Another example would be sea ice. This is the ice, not the land ice, but the ice that’s floating on the ocean in the Arctic around the North Pole, is disappearing at a much faster pace than that same IPCC report in 2001 was estimating, where they thought it was … More likely than not, it was thought that we would retain most of the sea ice for the major portion of this century, but now it looks like we’re probably going to see ice-free conditions in the summer, I think most people, conservative people, are probably saying within 20 years.
Dimitri Lascaris: At the other end of the debate in those who take the consensus, the scientific consensus, on climate change seriously and who note that there have been a number of instances in which the scientific community has in fact underestimated the rapidity or the severity of climate change, they explain that this is a result, a natural consequence, of the scientific method, which is inherently conservative and cautious. Myself, I often had a little bit of that skepticism of that explanation, but ultimately climate scientists are human beings. They’re political animals. They also have funding needs from government sources, perhaps from the private sector. What do you think accounts for the fact that, on numerous occasions, the scientific community has in fact underestimated to a significant degree the rapidity and the severity of climate change? Is it simply something having to do with the inherently conservative nature of the scientific method, or is there something else going on here, something of a political nature?
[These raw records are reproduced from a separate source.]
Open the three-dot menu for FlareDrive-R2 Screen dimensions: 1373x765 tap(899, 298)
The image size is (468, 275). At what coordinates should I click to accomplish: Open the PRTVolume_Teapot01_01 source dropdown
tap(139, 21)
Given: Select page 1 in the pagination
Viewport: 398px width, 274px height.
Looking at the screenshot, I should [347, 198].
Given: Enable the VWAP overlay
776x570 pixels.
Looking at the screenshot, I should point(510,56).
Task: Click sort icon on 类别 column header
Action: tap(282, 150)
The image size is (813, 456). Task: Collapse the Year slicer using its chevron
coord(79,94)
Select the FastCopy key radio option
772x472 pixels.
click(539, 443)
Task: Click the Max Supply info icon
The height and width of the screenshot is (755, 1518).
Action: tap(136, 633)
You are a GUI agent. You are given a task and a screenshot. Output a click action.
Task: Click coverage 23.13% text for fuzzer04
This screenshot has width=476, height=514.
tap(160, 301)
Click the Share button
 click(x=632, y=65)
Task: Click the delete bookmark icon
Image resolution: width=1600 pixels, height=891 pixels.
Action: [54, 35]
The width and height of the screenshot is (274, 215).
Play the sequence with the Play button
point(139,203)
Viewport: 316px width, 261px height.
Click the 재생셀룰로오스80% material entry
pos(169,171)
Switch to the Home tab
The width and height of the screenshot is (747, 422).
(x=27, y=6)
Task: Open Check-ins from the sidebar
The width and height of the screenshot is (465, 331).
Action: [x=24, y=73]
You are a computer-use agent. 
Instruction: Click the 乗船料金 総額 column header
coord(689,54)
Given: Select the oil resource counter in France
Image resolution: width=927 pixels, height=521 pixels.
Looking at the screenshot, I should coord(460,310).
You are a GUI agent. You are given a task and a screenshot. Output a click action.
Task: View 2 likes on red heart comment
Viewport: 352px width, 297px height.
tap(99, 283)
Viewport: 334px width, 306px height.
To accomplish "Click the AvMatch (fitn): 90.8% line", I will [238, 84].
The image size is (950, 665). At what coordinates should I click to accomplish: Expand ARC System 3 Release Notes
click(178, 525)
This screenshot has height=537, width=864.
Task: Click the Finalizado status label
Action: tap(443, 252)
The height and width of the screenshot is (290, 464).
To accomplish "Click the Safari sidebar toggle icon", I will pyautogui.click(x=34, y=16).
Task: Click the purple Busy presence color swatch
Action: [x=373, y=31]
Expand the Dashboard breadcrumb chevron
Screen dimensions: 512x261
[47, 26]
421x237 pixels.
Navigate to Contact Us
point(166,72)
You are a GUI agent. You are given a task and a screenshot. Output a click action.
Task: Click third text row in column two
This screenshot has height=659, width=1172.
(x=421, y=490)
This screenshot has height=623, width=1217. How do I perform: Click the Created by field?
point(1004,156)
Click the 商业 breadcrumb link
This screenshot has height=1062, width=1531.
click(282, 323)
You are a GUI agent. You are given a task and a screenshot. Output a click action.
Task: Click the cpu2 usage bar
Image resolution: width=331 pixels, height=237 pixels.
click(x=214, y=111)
Peter Sinclair: Well, the last thing any scientists wants to do is be regarded as someone who is alarmist or who goes beyond what their data is telling them. It’s much more comfortable for them to low-ball, but in all fairness, we did not understand a lot of things about the physics of ice dynamics even 15 years ago, things that we understand much better now. There are a number of what scientists call positive feedbacks in ice sheets, and let me just explain that. Positive feedback is something that’s good when you get it from your boss. It is not good when you get it from an ice sheet. Just for example, we are seeing … As more and more surface water is flowing on the ice sheet in Greenland, it flows down to the bottom and it lubricates the ice and causes it to flow faster.
We also see cracks opening up around the edges of the ice as there is more and more melt area. In the summer, water is filling these cracks, and the water forces the cracks to become larger and deeper, because water is heavier than ice and exerts what scientists call a hydrofracking force on the ice. That’s just two examples of positive feedbacks that were underappreciated 10 or 15 years ago, but that are really causing a major speed-up in the ice sheet movement. I could probably go through half a dozen more feedbacks like that, and we keep discovering them. Antarctica, because it’s geographically somewhat different than Greenland, has its own set of feedbacks as well.
Dimitri Lascaris: Right. Well, this has been Dimitri Lascaris talking to Peter Sinclair, media director of the Dark Snow Project. Thank you very much for joining us today, Peter. We’ll certainly be following the scientific developments in the field of sea level rise very closely at The Real News.
Peter Sinclair: You bet. Thanks.
Dimitri Lascaris: This is Dimitri Lascaris for The Real News.